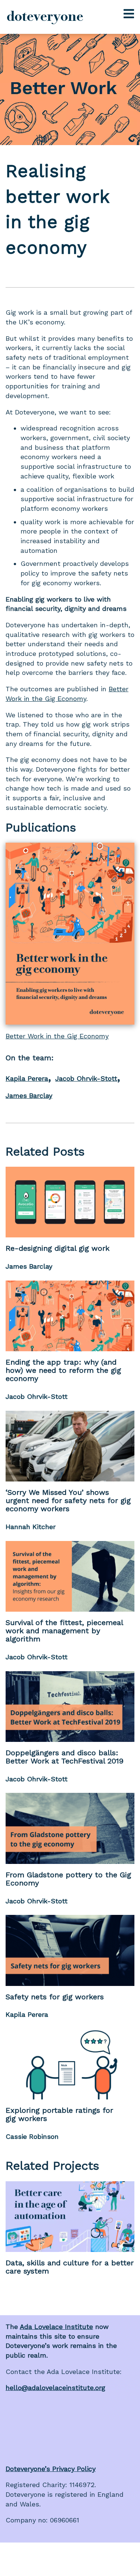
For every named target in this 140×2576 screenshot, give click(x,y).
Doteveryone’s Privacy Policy (51, 2469)
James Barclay (29, 1095)
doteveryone (45, 16)
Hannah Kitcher (31, 1527)
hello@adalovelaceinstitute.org (55, 2387)
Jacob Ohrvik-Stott (86, 1078)
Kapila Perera (27, 1078)
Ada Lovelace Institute (56, 2326)
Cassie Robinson (32, 2136)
------
## Problem statement
Once the pictures are removed, reproduce the remaining entries above exactly.

## Result
For every named target in this 140×2576 screenshot, give click(x,y).
Doteveryone’s Privacy Policy (51, 2469)
James Barclay (29, 1095)
doteveryone (45, 16)
Hannah Kitcher (31, 1527)
hello@adalovelaceinstitute.org (55, 2387)
Jacob Ohrvik-Stott (86, 1078)
Kapila Perera (27, 1078)
Ada Lovelace Institute (56, 2326)
Cassie Robinson (32, 2136)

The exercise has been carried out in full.